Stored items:

-=-=-=-=-

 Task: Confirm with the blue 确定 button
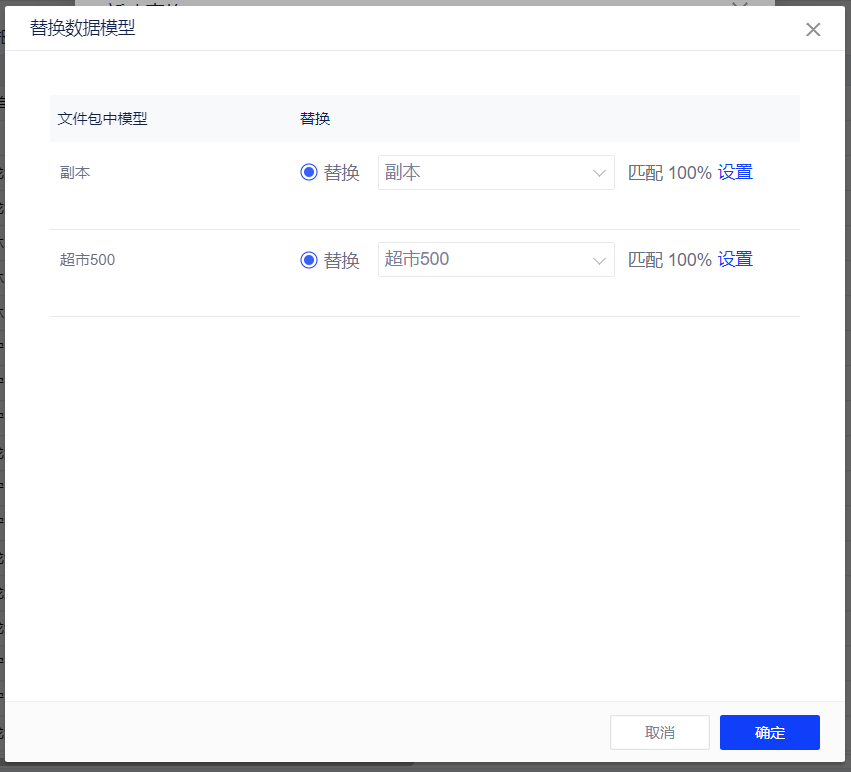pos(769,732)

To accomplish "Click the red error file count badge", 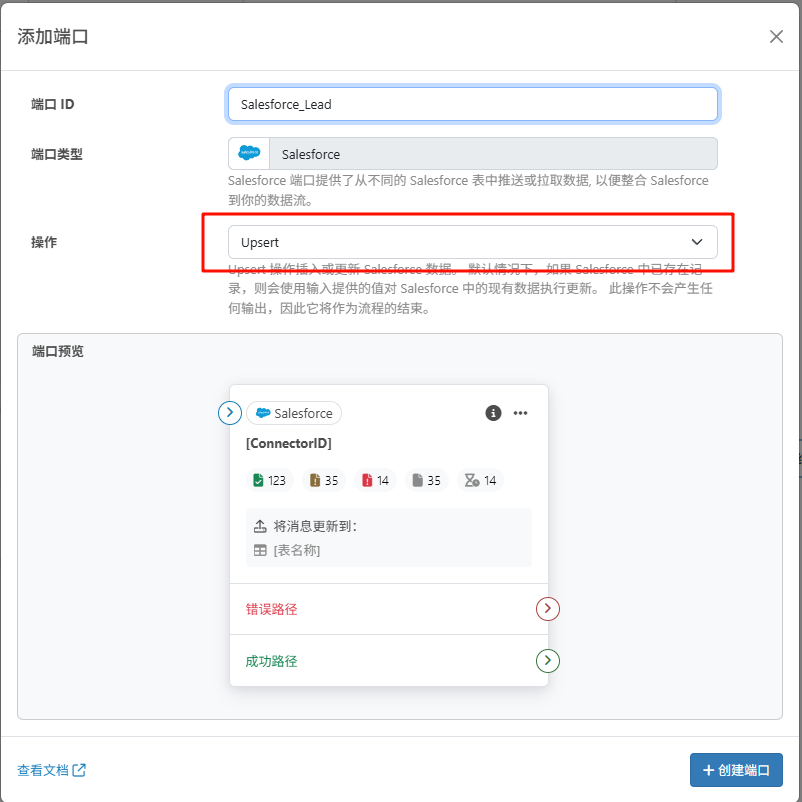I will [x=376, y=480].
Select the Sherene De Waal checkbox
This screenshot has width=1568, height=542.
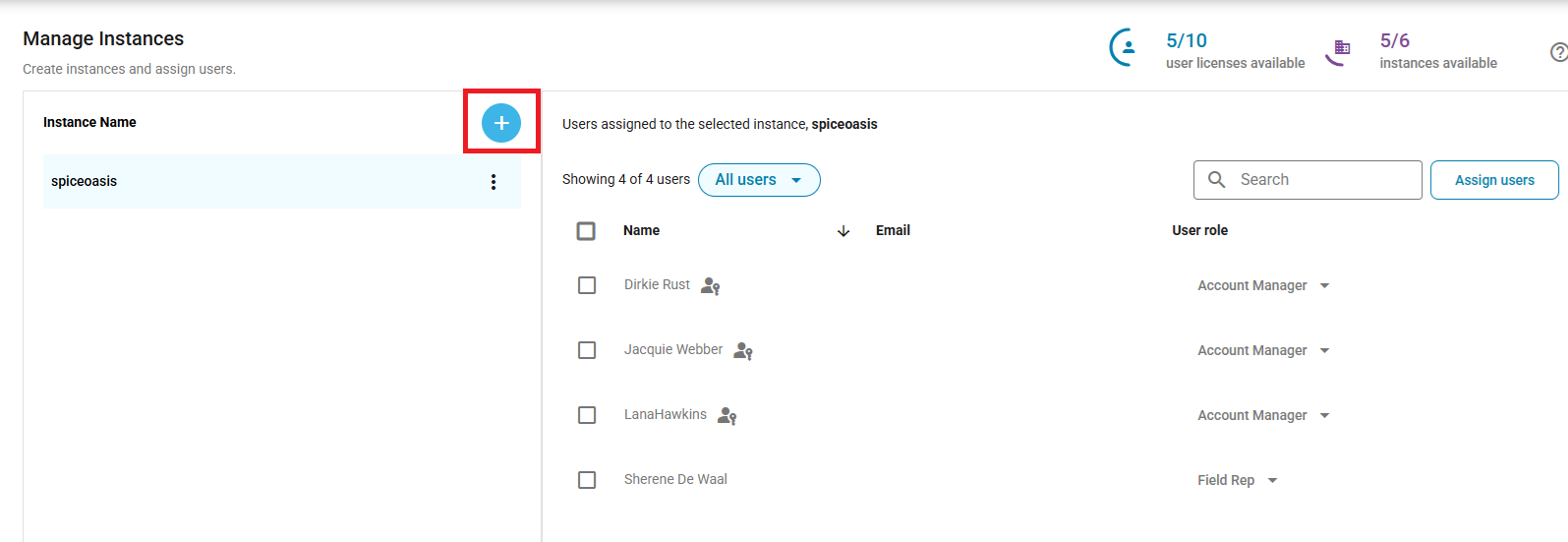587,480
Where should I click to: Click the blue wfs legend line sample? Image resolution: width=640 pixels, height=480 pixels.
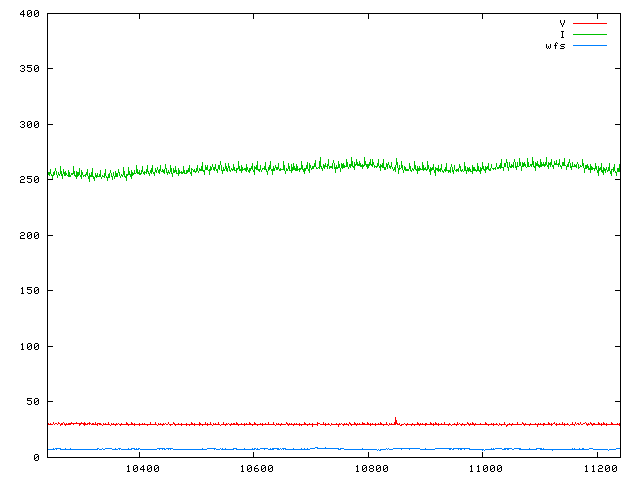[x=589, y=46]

-=-=-=-=-

Exercise directions |
Please copy, exactly as written, the lines from the one that contains "Select the Sherene De Waal checkbox" through the end of the records, both ends included. Do not include the pictures.

Task answer |
Select the Sherene De Waal checkbox
This screenshot has width=1568, height=542.
587,480
Where should I click to: Click the blue wfs legend line sample? Image resolution: width=640 pixels, height=480 pixels.
[x=589, y=46]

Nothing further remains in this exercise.